That sounds right.
Every session (72 for now) creates and drops several (temp-) tables and
indexes. Every session runs for about 30min, then does a final insert
and exits afterwards.
Depending on parallelism chosen, we run 8, 16 or 24 sessions in parallel.
The main, (global-) table which persists has been declared as either
logged or unlogged, there is much WAL traffic in any case.

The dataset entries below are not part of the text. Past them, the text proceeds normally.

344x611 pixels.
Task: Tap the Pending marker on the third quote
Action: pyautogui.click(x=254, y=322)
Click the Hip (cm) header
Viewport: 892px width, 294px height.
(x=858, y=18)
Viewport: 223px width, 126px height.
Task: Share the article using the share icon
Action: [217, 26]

On 3/16/18 08:25, Tom Lane wrote:
> Andrew Gierth <andrew@tao11.riddles.org.uk> writes:
>> "Enno" == Enno Wein <ennowein@yahoo.com> writes:
>> Enno> However, it doesn't seem to work like that. Even with ONLY either
>> Enno> unlogged (the global ones) and temprorary tables (the local ones), the
>> Enno> system still produces a huge amount of WAL/checkpoint writes.
>
>> So what you just said above is that you get a lot of WAL/checkpoint
>> writes when using unlogged non-temporary tables. What this implies is
>> that you have something _else_ going on, involving persistent tables
>> (i.e. non-temporary non-unlogged tables - these are the only kind that
>> get their data changes WAL-logged).
>
> One theory is that the OP's workload involves a huge number of short-lived
> temp tables, and then the WAL traffic is coming from the system catalog
> changes involved in creating/dropping those tables (since even a temp
> table must have entries in pg_class, pg_attribute, etc). That's only
> a theory though, given the lack of any hard evidence in this thread.